● TASK STATEMENT:
Using the entries below, return word for word the lines from the one containing "At what coordinates should I click to accomplish: Toggle" up to and including the last.

Stored data entries
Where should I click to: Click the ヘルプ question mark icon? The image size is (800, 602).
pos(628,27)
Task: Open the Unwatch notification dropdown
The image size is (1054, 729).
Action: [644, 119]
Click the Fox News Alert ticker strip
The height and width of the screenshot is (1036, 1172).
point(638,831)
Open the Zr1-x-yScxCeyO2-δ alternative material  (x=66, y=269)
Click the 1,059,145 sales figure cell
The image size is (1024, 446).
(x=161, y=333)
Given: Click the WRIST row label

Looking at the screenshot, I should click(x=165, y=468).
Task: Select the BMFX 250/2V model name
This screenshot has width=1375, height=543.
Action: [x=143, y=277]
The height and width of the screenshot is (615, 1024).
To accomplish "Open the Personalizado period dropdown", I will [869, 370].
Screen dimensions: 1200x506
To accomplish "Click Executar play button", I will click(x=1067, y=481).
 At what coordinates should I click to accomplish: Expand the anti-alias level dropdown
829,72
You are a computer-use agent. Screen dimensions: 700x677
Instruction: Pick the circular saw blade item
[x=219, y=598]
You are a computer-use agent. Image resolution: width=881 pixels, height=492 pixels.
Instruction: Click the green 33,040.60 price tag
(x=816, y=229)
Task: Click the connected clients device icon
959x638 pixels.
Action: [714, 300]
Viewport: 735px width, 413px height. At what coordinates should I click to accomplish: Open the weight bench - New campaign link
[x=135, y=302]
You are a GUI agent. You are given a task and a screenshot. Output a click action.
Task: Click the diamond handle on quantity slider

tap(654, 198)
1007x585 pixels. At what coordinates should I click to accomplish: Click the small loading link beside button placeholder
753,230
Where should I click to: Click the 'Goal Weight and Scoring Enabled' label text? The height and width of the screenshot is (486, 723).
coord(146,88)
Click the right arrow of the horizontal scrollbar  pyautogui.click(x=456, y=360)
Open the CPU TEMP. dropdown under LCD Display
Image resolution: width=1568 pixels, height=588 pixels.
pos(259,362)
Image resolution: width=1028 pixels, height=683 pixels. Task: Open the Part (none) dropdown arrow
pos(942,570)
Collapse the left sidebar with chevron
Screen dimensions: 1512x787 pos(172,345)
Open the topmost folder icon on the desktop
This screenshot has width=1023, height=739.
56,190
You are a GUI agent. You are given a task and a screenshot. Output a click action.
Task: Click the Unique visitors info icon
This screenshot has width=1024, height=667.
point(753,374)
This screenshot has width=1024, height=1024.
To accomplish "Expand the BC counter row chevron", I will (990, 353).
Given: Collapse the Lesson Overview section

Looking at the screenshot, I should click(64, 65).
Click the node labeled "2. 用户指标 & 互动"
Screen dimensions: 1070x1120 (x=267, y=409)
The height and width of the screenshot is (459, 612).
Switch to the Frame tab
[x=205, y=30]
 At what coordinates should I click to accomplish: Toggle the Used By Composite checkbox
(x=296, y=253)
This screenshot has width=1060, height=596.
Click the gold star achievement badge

● WRITTEN ANSWER:
 At what coordinates should I click to accomplish: Toggle the Used By Composite checkbox
(x=296, y=253)
This screenshot has width=1060, height=596.
Click the gold star achievement badge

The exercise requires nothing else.